Ricci, who attended with his proud 9-year-old daughter Gretchen, started his Brown undergraduate career at age 27 after six years in the Navy, serving aboard the nuclear submarine Augusta. At Brown while studying political science, he served in the University’s Office of Student Veterans and Commissioning Programs and in the Resumed Undergradute Education program. He said it was important to him to pursue a degree, even though he started almost a decade later in life than most.

“I felt getting an education would be an opportunity to really develop some of the skills I felt I had into something that I could share with the world and to make an impact to improve other people’s lives,” he said. Now he’ll start his new career with a job as a consultant working on ways to improve health care while simultaneously reducing costs.

Brown’s focus on students is especially clear in its proud tradition of honoring two bachelor’s degree recipients — rather than an outside celebrity — as the featured orators at Commencement. This year human biology concentrator Michelle Bailhe and education studies concentrator Lucas Johnson struck themes of inquiry and activism, voicing a powerful combination of idealism and critical thinking that many of the weekend’s speakers suggested were hallmarks of a Brown education. That experience is one the senior orators recalled with wisdom and fondness.

“This is how we’ve grown,” Bailhe said in an oration titled “I Don’t Know.” “Every day, we’ve challenged each other to take no observation, no dominant narrative, no established truth at face value. Brown has shown us that the very engine of discovery and insight, of progress and justice, of our future and the world’s, is our fearless, relentless questioning.”

Johnson then gave his talk, titled “School Spirit,” describing how he transformed from “an unbearably eager first-year” into “an insufferable skeptic.”
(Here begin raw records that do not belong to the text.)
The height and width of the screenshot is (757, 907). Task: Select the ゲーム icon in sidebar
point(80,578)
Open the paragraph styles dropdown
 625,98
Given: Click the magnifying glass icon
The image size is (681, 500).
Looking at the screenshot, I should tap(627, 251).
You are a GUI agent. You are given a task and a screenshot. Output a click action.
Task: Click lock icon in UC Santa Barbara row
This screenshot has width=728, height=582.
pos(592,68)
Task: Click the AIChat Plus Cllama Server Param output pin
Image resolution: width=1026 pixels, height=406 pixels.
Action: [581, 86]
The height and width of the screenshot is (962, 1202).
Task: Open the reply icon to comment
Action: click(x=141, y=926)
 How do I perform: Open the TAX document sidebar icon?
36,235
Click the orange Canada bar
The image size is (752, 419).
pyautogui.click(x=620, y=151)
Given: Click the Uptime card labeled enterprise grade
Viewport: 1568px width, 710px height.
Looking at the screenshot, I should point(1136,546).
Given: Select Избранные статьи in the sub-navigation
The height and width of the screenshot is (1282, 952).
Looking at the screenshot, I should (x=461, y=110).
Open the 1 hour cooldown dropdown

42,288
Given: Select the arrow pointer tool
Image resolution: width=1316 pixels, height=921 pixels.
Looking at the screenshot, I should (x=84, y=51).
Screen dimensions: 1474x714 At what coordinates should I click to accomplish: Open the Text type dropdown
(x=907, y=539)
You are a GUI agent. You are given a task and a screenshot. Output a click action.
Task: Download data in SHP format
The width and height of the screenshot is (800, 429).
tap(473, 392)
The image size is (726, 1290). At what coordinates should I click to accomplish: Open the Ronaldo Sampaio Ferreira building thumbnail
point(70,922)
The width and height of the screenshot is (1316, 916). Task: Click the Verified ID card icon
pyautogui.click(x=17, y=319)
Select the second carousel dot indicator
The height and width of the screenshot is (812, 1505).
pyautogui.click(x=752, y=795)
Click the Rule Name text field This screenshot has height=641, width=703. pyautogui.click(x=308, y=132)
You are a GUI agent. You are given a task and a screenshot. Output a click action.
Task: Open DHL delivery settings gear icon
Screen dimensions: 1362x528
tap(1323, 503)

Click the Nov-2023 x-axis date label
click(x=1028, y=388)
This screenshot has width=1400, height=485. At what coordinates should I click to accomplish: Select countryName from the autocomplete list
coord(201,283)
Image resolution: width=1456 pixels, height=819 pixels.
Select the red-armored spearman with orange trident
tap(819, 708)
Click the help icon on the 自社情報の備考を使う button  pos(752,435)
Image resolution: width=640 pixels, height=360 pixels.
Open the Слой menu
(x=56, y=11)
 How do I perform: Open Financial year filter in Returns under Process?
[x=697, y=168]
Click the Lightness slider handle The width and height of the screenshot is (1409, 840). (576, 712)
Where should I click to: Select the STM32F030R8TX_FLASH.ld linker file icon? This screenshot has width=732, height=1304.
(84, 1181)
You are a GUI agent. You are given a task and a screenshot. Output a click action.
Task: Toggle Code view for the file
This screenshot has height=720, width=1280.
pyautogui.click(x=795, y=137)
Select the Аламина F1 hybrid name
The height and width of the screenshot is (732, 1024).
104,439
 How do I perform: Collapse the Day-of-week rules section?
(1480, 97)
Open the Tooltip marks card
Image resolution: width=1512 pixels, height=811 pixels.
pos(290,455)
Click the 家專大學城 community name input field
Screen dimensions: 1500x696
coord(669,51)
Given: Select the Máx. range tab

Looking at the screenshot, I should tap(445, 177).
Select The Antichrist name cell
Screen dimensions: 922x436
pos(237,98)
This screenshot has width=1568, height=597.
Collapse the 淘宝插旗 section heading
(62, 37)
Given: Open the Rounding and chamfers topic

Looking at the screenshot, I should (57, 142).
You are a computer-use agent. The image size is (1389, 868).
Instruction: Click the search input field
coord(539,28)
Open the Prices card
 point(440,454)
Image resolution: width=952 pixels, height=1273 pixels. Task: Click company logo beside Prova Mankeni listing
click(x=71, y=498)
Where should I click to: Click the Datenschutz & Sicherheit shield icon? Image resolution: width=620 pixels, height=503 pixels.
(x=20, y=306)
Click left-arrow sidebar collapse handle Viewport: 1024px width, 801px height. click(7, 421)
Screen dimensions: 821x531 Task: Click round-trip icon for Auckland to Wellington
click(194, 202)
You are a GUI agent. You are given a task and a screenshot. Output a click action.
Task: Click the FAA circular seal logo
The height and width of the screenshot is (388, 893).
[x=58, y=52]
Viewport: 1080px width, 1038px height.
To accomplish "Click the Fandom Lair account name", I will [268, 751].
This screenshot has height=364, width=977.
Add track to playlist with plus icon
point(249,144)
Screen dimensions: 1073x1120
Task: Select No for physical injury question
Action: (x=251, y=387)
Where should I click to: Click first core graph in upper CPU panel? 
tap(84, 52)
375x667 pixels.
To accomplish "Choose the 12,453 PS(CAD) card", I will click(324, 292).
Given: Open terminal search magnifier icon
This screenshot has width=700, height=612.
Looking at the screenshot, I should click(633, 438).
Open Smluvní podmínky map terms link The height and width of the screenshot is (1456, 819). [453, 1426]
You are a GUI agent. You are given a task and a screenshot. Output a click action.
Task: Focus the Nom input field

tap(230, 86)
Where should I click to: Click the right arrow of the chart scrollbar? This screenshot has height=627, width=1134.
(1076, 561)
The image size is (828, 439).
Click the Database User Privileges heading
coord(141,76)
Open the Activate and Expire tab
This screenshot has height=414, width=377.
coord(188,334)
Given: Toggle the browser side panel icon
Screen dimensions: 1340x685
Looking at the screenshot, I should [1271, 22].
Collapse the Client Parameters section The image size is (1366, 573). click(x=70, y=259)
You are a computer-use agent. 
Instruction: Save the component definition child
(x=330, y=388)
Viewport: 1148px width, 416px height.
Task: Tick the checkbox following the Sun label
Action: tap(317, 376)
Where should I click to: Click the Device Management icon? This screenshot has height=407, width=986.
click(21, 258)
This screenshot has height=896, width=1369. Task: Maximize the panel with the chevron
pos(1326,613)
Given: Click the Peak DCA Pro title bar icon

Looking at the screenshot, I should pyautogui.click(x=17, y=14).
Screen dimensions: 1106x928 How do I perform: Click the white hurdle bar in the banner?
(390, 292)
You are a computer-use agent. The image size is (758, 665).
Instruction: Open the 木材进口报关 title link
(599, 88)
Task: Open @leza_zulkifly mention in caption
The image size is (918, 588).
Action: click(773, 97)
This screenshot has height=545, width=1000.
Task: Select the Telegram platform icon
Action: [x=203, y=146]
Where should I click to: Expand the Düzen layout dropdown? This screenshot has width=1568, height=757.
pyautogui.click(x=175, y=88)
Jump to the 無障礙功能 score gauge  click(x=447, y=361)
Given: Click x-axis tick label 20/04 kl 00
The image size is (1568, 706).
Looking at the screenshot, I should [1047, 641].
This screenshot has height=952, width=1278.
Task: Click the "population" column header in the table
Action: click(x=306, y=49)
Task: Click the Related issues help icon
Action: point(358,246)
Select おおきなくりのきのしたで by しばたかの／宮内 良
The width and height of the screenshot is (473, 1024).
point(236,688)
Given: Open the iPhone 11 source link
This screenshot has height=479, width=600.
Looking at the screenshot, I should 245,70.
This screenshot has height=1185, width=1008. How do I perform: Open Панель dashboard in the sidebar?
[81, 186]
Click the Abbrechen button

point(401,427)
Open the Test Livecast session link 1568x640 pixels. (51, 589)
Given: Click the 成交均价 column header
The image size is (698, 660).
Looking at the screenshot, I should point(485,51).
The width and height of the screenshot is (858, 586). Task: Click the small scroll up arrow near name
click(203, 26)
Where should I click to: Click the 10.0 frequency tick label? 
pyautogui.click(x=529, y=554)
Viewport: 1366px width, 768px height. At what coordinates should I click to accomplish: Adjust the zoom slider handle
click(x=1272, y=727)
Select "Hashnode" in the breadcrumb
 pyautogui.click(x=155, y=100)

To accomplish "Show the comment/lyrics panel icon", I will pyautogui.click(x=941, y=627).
He praised the historical activism of Brown students who, upon confronting the sometimes frustrating divisions that emerge in the life of the University, have persevered to overcome them. As a tour guide a visitor once asked him, “How do Brown students show their school spirit,” he said. He replied, “Brown students love Brown enough to make it better.”

Graduate and medical students, too, spoke of how much Brown meant to them. Mateus Baptista, who received a master’s degree in urban education policy, urged his fellow graduates to take the “culture of critique” fostered at Brown beyond the Van Wickle Gates.

“We cannot forget that it’s always been those that question the normative, that challenge assumptions, that have truly made a life of meaning and purpose,” Baptista said. “Brown has equipped us to do just that, to insist in a world that does not simply reproduce the status quo, but in a world of hopeful endeavor.”

By Sunday afternoon, the booms of the fireworks and the blasts of the horns in Alma Mater 250 had inevitably attenuated in the spring air. But the waves made by the class of 2015 have just begun to spread.